This is not to say that the rest of my teachers were garbage. I really liked most of them, and depending on my love for the subject matter most of them were able to make space for me to challenge myself. The difference was that these three teachers, either through built up good will because of past positive results or because of unique imagination to find loopholes in the strictures of the curriculum, were able to be challenging without risking being too controversial.
That’s the problem: controversy is everywhere.

If the main objective of education for the young is to prepare them for life as an adult, then a major component of that goal should be preparation on how to deal with controversy. The best way to do that is to learn how to argue as an adult rather than the accepted practice now of the dismissal of those who disagree with you as being either insane or evil.
The decision to drop the atomic bombs on Hiroshima and Nagasaki has to be one of the four or five overwhelming historical legacies of the United States. It is also one of only a few such world changing events that ultimately ended up being decided upon by one person, Harry Truman. And one with an everyman life story at that.










Wouldn’t it be an amazing thing if every Junior or Senior high school student in America was compelled to write a researched position paper on what they would have done if it would have been them who had to make that decision? Further, wouldn’t it be amazing if they were then put into groups with others who had both differing and similar conclusions to themselves and, under the guidance of instructors trained to conduct healthy disagreement on such a weighty topic were encouraged to discuss their conclusions? Rather than these instructors being forced to maintain impartiality there should be more than one in each group who also hold differing opinions so that they can make an example of how to behave and argue constructively.
Before anyone dismisses this notion because it is simply too dark a subject, let me point out that at 17 I remember getting my first recruitment calls from the military. I have been told by recruiters that such a practice is still common. Someone must think high school juniors and seniors are capable of making mature decisions about life and death.

I also am not saying that this should be the first time students should be exposed to constructive argument. They should be trained and prepared for this as an ultimate event.

There is a great amount of material written about what was going on at the time. There is also conjecture on what other decisions could have been made. Also plenty of evidence is written about the consequences of the event to our present day. Any or all of that could be used when writing the papers and presenting the arguments. There is so much material that I could see this being a topic dealt with every year. But I could also see the possibility of a need to rotate topics.

> _Work to complete_:
1. The essay on teaching students to argue says a great deal of written material exists about the atomic bomb decision. List each kind of material it names.
2. According to the essay on teaching students to argue, at what age did the writer first get recruitment calls from the military?
3. Continue the essay on teaching students to argue from the point where it ends.

> _Records supplied_:
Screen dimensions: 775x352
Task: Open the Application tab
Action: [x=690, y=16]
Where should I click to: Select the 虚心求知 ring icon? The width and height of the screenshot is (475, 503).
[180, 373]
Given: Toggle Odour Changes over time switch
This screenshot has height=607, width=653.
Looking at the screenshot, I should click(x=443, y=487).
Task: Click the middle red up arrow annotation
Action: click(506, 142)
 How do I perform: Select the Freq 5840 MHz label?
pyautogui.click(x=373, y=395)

* * *

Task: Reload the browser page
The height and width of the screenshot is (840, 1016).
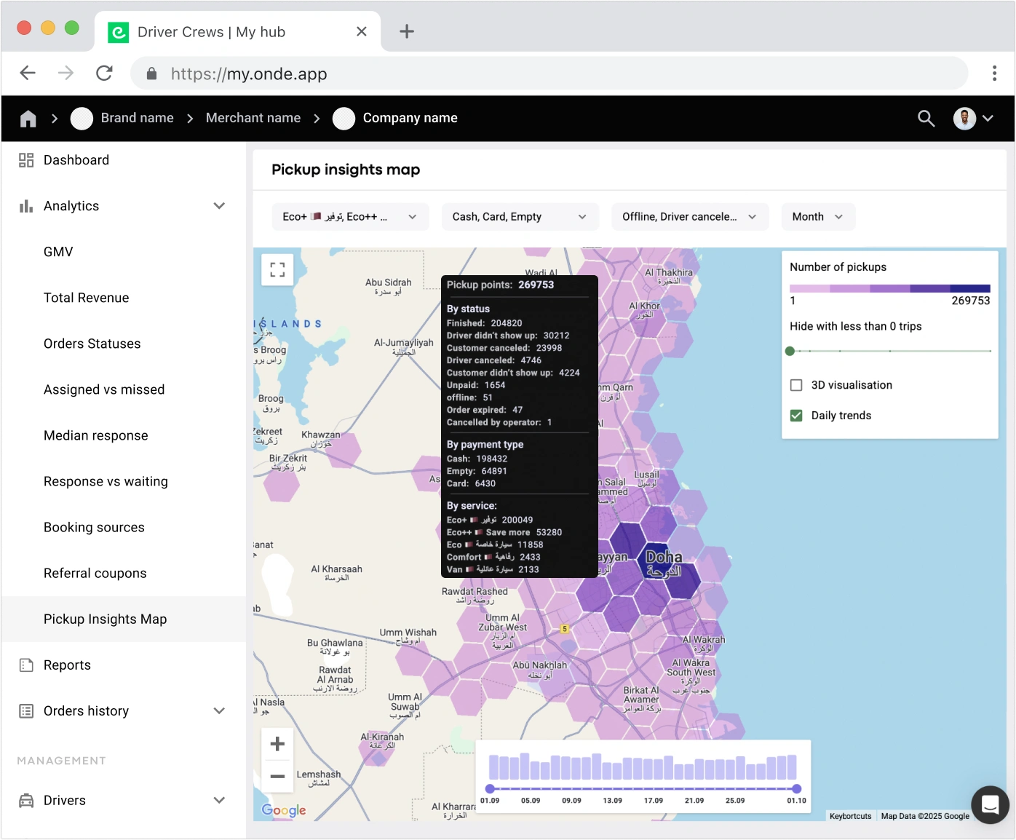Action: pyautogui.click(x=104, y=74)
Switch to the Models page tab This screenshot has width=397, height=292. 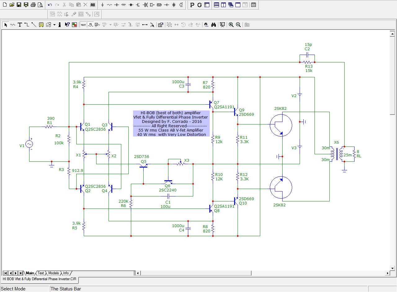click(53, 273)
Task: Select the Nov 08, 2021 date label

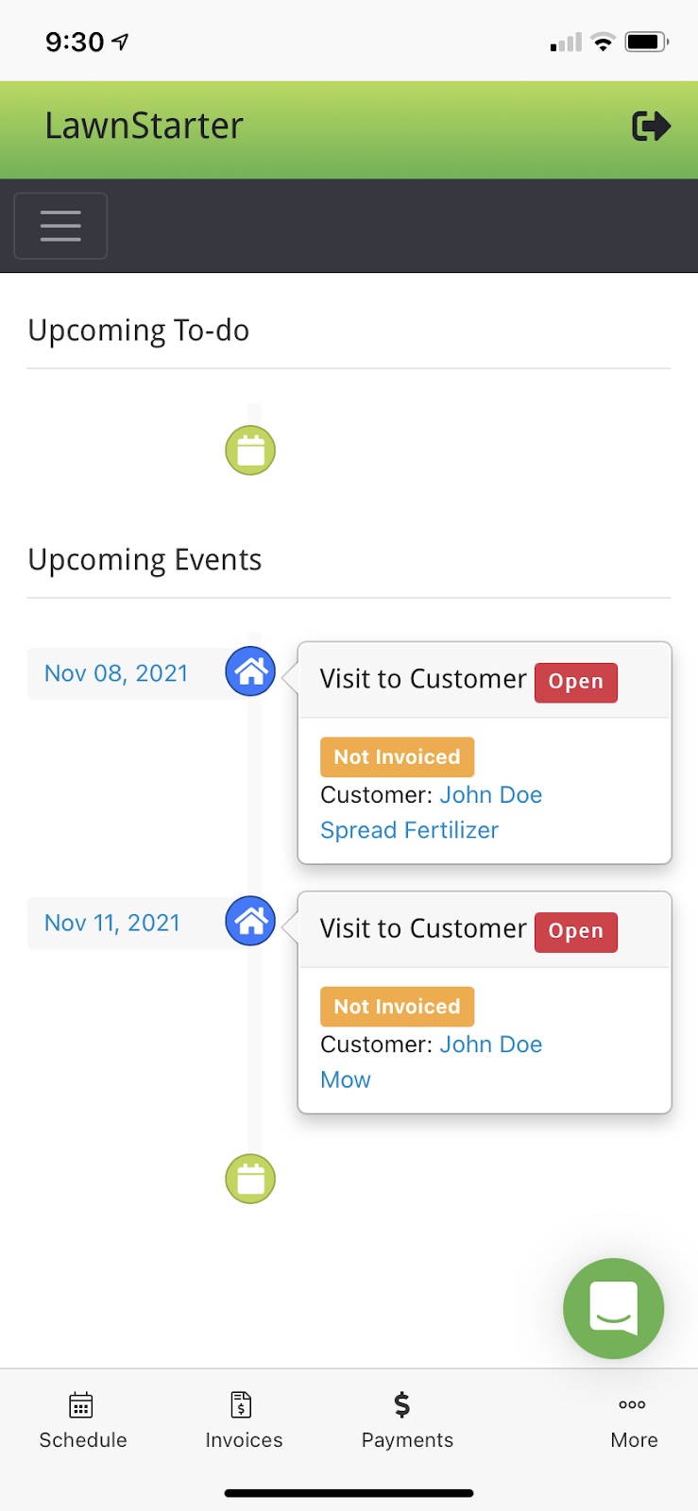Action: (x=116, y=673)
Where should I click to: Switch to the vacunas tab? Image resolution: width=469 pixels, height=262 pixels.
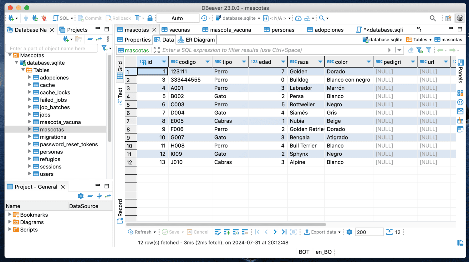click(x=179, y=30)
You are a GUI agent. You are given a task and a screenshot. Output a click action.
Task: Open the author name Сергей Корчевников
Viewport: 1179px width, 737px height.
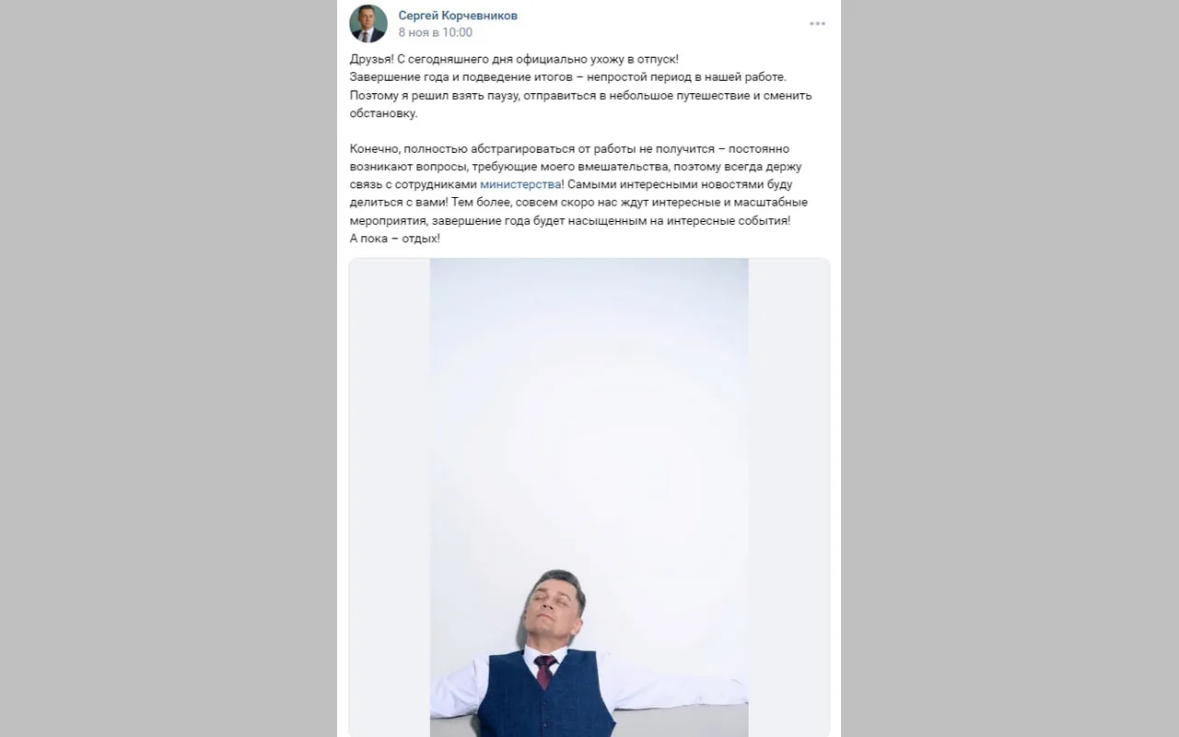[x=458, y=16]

> _Response list_:
1.
- Material about what was going on at the time
- Conjecture on what other decisions could have been made
- Evidence about the consequences of the event to the present day

2. At 17.

3.
Mainly because I hate it when suggestions are made by someone who is unwilling to put themselves on the line I’ll include what my conclusion might end up being.

With all that I have learned so far about the event I would investigate the pros and cons of what would have happened if I would have evacuated Iwo Jima after its capture, put all high ranking P.O.W.’s on a ship at a safe distance for the island and then I would have detonated “little boy”, the Nagasaki bomb. I would then send the captives with photos of the devastation along with an ultimatum to their superiors. It would have read as follows:

“This war is over and you have lost. There is no shame in this. All members of your military have given all that can be expected of them. As the leader of my people I can not, in good conscience, ask them to continue to fight and die for a cause that is already decided. If it is, however, your decision to do so—to continue to fight and die, then I have no other recourse but to drop another bomb like the one detonated at Iwo Jima on one of your cities and continue to do so until you either surrender or perish.”

This is not a perfect decision. There were only two atomic bombs in the U.S. arsenal at the time and it would have taken many months to make more. I would have been bluffing somewhat.

There would also be those who would argue against dropping the bomb at all. Claiming it would have been better to invade and accept the losses which would probably not have been as awful as estimated.

I would argue that there was a string of precedents with names such as Guadalcanal, Tarawa, Peleliu, the Philippines, Iwo Jima, and Okinawa, where Japanese soldiers and civilians alike fought long after their cause was lost and, in so doing, wasted their own and many an Allied life.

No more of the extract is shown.